The oil markets are not “out of the woods” just yet, OPEC’s Secretary General Mohammad Barkindo told a virtual panel organized by the Canada-UAE Business Council, cited by The National.
The UAE’s Energy Minister Suhail Al Mazrouei, also on the panel, echoed the sentiment, saying that the oil industry was “still in the woods.”The sober statement comes even as OPEC has taken unprecedented action to draw down global oil inventories.
“One of the major concerns of the industry was that as a result of the double shock on supply and demand, the industry was going to exhaust storage capacity, both onshore and probably offshore,” Barkindo said, after oil prices crashed in April as lockdowns stymied demand and taxed available storage constraints all over the world—both onshore and offshore.
Barkindo added that had the available storage capacity been allowed to be exhausted, the oil markets would have headed toward a “total crush.”

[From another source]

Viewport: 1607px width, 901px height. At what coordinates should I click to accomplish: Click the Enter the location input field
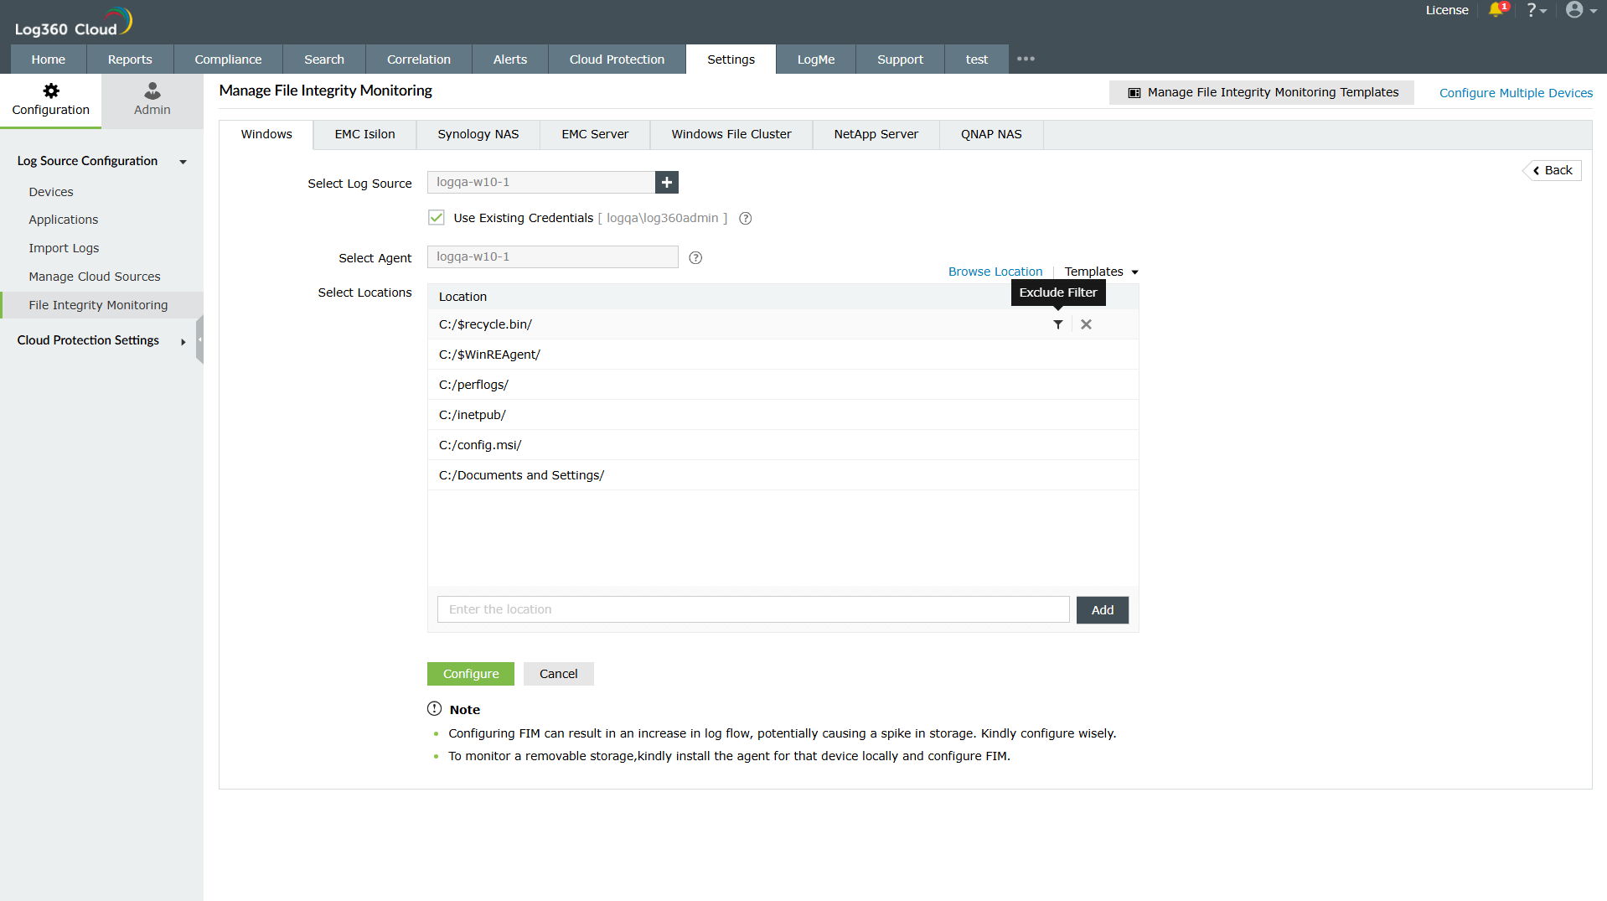(x=752, y=609)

Barkindo said that according to preliminary numbers, the total inventory build in the region was 1.3 billion barrels above the five-year industry average, compared to 403 million barrels above the five-year average during the last oil market downturn between 2014 and 2016.
Back then, Barkindo added, it took four years to drawdown the oil inventories back to the five-year average.
This time around, the measures OPEC is taking to drawdown the inventories are more dramatic, as the group pledged to cut its production across May and June, and then again in July. But compliance to the production quotas are still just 87%, thanks to laggards such as Nigeria and Iraq, who have promised to make up for any overages after the rest of OPEC has completed their production cuts at the end of July.